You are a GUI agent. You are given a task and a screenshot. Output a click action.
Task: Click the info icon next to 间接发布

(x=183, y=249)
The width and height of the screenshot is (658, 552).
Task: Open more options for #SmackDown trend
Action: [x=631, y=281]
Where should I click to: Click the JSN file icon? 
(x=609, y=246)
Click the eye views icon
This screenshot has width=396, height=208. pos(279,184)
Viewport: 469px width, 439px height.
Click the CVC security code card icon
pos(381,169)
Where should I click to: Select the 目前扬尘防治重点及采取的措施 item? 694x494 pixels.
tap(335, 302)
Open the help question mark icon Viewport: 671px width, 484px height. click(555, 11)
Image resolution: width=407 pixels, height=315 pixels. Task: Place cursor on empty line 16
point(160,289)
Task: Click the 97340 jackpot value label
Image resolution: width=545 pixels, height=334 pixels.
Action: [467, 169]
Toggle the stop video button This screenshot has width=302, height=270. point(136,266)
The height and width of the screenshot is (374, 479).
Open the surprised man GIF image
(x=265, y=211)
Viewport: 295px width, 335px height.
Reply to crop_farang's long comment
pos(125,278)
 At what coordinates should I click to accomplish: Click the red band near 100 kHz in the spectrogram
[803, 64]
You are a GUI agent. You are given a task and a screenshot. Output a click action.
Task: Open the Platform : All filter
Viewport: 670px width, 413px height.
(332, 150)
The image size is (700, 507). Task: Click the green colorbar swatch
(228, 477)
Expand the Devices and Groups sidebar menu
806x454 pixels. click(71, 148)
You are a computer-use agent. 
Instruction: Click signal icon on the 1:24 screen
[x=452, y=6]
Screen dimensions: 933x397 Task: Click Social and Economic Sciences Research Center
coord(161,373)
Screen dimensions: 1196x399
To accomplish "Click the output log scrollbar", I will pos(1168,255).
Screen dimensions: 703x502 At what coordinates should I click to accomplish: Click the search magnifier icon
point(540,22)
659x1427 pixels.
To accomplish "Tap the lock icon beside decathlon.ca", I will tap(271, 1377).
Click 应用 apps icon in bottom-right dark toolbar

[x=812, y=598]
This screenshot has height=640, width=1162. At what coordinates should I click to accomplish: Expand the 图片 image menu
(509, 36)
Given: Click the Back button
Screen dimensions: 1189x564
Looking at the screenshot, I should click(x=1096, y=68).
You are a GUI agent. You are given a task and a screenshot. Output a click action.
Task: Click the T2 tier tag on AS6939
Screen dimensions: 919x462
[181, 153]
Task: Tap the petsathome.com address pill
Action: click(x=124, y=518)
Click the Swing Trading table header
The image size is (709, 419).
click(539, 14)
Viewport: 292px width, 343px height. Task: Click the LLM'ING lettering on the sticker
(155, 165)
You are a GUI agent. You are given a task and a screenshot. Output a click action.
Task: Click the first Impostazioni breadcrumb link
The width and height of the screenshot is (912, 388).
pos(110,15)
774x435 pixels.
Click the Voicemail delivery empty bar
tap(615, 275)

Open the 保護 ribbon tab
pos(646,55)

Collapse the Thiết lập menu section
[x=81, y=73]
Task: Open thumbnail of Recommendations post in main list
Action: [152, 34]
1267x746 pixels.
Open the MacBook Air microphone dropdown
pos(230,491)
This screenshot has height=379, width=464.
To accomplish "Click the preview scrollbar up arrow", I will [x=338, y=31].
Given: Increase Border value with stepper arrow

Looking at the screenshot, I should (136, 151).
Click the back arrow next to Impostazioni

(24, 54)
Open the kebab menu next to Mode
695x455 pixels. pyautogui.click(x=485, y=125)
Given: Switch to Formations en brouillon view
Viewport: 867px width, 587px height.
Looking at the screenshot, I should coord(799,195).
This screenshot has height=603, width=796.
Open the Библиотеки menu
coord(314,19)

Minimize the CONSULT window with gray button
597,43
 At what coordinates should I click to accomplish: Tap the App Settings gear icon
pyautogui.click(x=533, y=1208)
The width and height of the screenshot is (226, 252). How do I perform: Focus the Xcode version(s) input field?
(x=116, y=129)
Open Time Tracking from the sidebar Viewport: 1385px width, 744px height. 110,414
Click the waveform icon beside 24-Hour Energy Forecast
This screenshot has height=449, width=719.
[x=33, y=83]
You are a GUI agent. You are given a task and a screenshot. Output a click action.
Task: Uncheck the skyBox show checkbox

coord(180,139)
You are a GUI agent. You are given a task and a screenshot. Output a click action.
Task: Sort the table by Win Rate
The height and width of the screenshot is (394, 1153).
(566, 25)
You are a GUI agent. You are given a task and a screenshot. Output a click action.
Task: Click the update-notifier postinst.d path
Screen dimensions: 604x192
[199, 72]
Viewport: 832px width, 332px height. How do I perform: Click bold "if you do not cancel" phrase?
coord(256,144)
--------------------------------------------------
### THE TASK:
Report every line in the data above in which the word "table" appears.

### SOLUTION TO THIS EXERCISE:
Click the Swing Trading table header
Task: Sort the table by Win Rate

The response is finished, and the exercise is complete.